Sudbury·Audio

Community group sounding alarm over rising drug overdoses in Sudbury

A grassroots community group says the city is not doing enough to help solve the opioid crisis in Greater Sudbury.

Bob Johnston of Tomorrow's Hope says they've been working to help people on Sudbury streets since March

Bob Johnston and Carrie Wasylyk head up Tomorrow's Hope, a community group in Sudbury. They say the number of drug users overdosing is growing exponentially, and they're now seeing more teen drug overdoses as well. (Facebook/Tomorrow's Hope)

A grassroots community group says the city is not doing enough to help solve the opioid crisis in Greater Sudbury.

Bob Johnston, who leads a group called Tomorrow's Hope, says he believes there have been overdoses and overdose deaths that have gone unreported by the city and the community drug strategy.

Johnston says back in the spring he warned the city that the drug situation was getting worse.
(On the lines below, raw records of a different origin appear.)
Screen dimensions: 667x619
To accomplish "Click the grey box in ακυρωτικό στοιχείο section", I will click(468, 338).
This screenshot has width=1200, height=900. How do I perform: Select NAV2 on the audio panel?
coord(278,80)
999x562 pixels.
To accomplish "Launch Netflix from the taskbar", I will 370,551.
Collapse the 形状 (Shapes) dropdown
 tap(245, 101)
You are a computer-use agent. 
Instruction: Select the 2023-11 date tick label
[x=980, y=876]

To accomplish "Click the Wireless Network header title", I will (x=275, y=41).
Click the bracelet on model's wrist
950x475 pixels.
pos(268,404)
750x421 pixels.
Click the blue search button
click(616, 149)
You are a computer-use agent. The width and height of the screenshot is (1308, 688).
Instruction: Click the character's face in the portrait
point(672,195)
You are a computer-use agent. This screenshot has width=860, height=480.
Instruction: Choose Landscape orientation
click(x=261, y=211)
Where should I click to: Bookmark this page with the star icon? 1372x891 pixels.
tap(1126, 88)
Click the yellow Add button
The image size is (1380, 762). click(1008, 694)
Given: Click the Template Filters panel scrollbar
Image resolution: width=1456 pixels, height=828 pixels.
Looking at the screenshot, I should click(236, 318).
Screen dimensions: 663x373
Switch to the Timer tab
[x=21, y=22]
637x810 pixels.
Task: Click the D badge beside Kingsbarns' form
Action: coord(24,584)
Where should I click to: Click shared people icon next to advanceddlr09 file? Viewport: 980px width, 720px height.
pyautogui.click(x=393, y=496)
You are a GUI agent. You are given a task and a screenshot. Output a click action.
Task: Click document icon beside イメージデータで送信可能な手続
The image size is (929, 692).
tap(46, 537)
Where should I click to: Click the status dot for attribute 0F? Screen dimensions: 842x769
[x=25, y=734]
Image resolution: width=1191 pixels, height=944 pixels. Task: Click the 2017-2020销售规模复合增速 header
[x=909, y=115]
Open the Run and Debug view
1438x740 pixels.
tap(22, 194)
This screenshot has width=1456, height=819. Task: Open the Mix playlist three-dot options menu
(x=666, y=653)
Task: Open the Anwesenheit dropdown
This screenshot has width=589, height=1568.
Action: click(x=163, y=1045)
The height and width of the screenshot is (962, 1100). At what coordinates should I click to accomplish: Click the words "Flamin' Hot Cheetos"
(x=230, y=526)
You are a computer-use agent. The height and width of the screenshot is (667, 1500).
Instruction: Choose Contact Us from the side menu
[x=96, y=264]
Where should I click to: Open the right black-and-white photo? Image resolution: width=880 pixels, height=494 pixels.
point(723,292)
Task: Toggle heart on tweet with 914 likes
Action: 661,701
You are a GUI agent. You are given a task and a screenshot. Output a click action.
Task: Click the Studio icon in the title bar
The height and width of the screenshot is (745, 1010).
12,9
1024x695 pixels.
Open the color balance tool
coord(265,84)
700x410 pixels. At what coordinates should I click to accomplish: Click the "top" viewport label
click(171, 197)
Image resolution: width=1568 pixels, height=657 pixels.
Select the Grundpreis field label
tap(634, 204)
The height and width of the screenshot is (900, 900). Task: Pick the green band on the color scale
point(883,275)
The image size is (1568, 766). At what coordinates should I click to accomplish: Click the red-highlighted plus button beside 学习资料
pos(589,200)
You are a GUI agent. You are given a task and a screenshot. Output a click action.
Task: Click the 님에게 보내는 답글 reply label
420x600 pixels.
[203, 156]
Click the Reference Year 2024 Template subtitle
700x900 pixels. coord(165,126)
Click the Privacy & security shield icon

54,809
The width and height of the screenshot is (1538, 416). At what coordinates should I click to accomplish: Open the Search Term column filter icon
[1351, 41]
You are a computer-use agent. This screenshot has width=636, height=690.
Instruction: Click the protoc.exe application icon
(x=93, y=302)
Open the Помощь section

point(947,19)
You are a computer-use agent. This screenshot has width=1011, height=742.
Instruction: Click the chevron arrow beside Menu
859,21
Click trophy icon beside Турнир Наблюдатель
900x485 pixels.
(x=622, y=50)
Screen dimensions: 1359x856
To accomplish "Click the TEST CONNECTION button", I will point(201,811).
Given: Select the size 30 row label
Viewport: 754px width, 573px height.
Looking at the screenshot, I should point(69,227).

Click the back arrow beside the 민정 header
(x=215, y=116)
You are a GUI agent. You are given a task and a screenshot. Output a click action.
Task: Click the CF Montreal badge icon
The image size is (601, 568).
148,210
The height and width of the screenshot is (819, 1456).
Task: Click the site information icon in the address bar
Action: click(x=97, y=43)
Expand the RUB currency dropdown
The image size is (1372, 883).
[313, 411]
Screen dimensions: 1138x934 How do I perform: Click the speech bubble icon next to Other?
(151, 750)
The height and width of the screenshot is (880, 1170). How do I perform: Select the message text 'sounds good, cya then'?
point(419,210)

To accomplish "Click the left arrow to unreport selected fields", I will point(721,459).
Since then he says he's seen the numbers increase.

"Until we all get together and come up with some good ideas and follow them through — and I'm not talking office-level, I'm talking ground-level, out on the street, everybody working together — it's not going to get any better," he said.

Johnston says just recently five people died of drug overdoses in a six-day time period.

Sudbury Police confirm that there have been 67 suspected opiate deaths this year, 12 of which were this month.

Tomorrow's Hope has been working to help individuals at the street level since March. Johnston says he hasn't seen much action from the city.

"The response hasn't been the greatest so far," he said.

"The numbers are just growing and growing, and [the people are] just getting younger and younger. I met with two [city] councillors out of the 12. The mayor hasn't reached out to me ... It seems like no one really wants to step up to the plate."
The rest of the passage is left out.